Cuban-Spanish television host and actress (1948–2024)

Mayra Cristina Gómez Martínez (14 February 1948 – 13 October 2024), better known as Mayra Gómez Kemp, was a Cuban-Spanish television host, actress and singer. She was the host of Un, dos, tres... responda otra vez from 1982 to 1988.

She was the first woman in the world to host a TV quiz show.

==Life and career==
Mayra Cristina Gómez Martínez Kemp Febles was born on 14 February 1948 in Havana, Cuba. She was the daughter of two famous Cuban artists, Ramiro Gómez Kemp and Velia Martínez. She had an older sister named Georgina, who is an accountant in Miami. On 1 February 1960, her family moved to Puerto Rico, later moving to Venezuela and finally settling in Miami. In 1966, as a college student she appeared in the William Grefé-directed "B"-movie The Death Curse of Tartu, under the stage name Mayra Christine. In the 1970s, Mayra went to Spain to perform in the Spanish theatrical production of The Rocky Horror Show. On stage, she worked alongside Argentine actor Alberto Berco who played the role of the narrator, who in time became her husband.

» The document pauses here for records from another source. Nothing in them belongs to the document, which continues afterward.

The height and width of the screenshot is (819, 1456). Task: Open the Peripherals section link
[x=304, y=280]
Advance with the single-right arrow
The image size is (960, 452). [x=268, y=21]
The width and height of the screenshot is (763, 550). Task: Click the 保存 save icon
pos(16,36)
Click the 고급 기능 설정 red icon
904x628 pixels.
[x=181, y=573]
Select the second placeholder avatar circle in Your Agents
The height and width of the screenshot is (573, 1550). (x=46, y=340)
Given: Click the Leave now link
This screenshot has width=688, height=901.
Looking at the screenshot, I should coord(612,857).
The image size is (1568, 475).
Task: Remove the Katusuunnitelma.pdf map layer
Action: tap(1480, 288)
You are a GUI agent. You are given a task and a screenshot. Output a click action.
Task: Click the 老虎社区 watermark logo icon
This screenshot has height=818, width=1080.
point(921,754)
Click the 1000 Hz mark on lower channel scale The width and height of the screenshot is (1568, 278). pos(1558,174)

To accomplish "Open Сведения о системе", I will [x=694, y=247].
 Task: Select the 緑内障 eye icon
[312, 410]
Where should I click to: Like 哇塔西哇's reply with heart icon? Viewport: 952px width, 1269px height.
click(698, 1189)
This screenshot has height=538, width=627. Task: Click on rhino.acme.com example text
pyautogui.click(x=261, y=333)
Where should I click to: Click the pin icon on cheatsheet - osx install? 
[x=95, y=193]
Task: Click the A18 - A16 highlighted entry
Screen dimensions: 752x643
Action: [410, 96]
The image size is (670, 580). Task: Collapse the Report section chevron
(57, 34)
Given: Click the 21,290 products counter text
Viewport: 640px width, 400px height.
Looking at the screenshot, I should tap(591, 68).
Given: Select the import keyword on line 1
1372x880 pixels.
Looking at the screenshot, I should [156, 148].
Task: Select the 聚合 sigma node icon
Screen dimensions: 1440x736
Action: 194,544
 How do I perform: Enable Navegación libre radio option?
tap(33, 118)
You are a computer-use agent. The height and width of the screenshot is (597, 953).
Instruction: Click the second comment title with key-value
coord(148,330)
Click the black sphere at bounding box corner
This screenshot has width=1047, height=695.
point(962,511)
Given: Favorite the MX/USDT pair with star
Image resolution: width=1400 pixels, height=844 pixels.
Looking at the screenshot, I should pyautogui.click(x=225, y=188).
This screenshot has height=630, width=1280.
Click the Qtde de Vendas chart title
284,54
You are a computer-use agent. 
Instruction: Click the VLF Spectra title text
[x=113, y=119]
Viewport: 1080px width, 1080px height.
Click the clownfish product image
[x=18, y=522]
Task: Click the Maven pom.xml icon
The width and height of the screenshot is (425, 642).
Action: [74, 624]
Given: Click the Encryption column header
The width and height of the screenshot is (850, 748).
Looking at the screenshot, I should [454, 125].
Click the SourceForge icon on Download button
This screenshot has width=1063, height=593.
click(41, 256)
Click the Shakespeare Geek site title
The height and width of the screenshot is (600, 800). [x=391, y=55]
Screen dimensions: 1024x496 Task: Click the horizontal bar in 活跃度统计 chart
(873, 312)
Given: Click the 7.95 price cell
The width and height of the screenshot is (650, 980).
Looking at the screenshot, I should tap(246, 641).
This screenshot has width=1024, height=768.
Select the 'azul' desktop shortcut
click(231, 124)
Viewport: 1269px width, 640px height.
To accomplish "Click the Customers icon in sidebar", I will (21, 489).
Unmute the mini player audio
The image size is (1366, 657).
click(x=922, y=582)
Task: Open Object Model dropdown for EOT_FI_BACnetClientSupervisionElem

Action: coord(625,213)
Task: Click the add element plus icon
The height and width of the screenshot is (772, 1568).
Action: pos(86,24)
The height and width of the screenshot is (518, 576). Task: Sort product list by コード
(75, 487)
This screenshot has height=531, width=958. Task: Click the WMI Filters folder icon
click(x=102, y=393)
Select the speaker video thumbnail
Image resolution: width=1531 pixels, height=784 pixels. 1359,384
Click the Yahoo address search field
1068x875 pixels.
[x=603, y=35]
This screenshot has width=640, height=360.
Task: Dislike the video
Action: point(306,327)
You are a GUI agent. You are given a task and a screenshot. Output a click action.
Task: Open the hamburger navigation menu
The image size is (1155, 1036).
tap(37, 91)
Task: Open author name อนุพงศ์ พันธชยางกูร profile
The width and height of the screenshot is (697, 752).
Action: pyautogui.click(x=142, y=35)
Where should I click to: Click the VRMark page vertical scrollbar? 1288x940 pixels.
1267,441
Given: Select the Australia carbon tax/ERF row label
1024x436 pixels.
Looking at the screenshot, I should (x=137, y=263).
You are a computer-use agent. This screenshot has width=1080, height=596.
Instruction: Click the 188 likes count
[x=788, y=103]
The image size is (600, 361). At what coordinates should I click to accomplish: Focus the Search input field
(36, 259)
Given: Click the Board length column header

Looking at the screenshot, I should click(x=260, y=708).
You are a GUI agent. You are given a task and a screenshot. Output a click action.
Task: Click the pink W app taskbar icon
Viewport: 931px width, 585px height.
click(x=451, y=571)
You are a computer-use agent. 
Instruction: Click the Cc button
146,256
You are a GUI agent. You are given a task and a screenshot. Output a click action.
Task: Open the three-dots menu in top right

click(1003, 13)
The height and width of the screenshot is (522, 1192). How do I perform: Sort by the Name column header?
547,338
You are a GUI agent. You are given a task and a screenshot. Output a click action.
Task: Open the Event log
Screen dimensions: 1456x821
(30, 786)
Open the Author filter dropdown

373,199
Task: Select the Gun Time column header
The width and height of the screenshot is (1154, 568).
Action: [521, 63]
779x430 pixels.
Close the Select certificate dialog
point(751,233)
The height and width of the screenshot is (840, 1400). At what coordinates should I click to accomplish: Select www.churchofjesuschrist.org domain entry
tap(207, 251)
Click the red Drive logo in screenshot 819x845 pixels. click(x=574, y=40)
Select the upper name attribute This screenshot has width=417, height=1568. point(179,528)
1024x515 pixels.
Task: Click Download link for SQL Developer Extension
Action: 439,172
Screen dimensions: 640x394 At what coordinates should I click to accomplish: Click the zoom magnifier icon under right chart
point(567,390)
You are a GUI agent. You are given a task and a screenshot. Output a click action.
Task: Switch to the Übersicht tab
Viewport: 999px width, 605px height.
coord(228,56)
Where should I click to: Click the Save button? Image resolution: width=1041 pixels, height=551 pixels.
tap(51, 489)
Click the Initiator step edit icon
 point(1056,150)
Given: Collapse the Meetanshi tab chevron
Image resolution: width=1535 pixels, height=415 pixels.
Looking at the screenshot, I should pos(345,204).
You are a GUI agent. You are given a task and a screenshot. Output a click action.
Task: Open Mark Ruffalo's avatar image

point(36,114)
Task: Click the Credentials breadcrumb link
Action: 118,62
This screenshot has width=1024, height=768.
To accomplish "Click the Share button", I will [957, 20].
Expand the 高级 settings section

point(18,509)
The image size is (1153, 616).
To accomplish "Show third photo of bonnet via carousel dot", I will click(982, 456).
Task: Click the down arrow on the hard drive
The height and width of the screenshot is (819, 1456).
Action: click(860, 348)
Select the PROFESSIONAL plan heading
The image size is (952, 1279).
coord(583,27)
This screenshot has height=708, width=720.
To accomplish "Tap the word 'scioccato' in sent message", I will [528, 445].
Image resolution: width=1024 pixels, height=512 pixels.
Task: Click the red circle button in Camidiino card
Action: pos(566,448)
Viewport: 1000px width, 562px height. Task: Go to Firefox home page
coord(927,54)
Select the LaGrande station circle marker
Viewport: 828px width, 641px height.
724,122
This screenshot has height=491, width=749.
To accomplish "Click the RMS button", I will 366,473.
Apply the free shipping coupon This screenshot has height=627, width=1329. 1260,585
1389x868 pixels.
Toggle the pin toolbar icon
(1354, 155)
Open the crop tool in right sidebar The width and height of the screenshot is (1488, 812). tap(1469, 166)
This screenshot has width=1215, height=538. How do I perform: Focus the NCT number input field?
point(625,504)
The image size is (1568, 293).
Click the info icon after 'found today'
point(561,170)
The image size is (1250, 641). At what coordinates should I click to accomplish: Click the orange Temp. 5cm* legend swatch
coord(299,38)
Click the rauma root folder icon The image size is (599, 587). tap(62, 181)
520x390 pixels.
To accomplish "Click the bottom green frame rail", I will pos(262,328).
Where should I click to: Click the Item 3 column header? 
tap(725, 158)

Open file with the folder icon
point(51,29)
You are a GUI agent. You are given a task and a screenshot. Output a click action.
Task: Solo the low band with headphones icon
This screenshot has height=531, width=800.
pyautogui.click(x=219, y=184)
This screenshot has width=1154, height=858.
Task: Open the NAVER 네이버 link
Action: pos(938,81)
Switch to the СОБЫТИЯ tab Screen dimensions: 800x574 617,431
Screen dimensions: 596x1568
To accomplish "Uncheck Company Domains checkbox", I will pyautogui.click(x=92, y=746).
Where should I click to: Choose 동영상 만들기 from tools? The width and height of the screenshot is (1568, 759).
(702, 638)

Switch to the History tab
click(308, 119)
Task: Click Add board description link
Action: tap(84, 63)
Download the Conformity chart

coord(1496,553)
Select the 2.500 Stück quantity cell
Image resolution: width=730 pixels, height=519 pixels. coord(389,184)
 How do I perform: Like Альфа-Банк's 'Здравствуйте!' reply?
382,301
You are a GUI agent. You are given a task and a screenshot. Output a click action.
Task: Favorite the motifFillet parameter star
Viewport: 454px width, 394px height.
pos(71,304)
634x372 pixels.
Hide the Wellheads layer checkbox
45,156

In 1976, when the successful Televisión Española game show Un, dos, tres... responda otra vez returned to television to be broadcast in color for the first time, Mayra auditioned for the role of one of the secretaries on the program. Although she wasn't selected as a secretary, she was hired to perform small roles as a comic actress on the show and Mayra's appearances made her famous by the time she left the show in 1977.

That year, Mayra teamed with two of the show's former secretaries, María Durán and Beatriz Escudero, to form the pop vocal band Trío Acuario (Aquarius Trio because that was the zodiac sign of all three women). With Mayra as lead vocalist, they enjoyed a brief but intense popularity thanks to their vocal skills and their charmingly sexy image, scoring a summer hit with Rema, Rema, Marinero ("Row, Row, Sailor"). Mayra left the group in 1978 to pursue a solo career, recording the album Una Dama (One Lady), which included her cover of Julio Ramos's anti-abortion pop hit "No Te Dejan Nacer" ("They Won't Let You Be Born").

She began her career as a television presenter on Television Española programs such as 625 Lineas (her debut as presenter and first TP de Oro out of four as best presenter) and Ding Dong. Mayra also returned to film in 1978 with Donde Hay Patrón..., starring alongside Manolo Escobar. After becoming a Spanish citizen, Mayra turned to radio as one of the original announcers on the new station Antena 3 (now defunct). Along with other presenters she appeared on the children's show Sabadabada, later titled Dabadabada. She left Dabadabada in 1982 when she was chosen by Chicho Ibáñez Serrador as a substitute for Kiko Ledgard, the famous host of Un, dos, tres... responda otra vez, who had suffered a near-fatal accident. Mayra won the audience over and remained with the program for six years, longer than any other host, earning three more TP awards for best host.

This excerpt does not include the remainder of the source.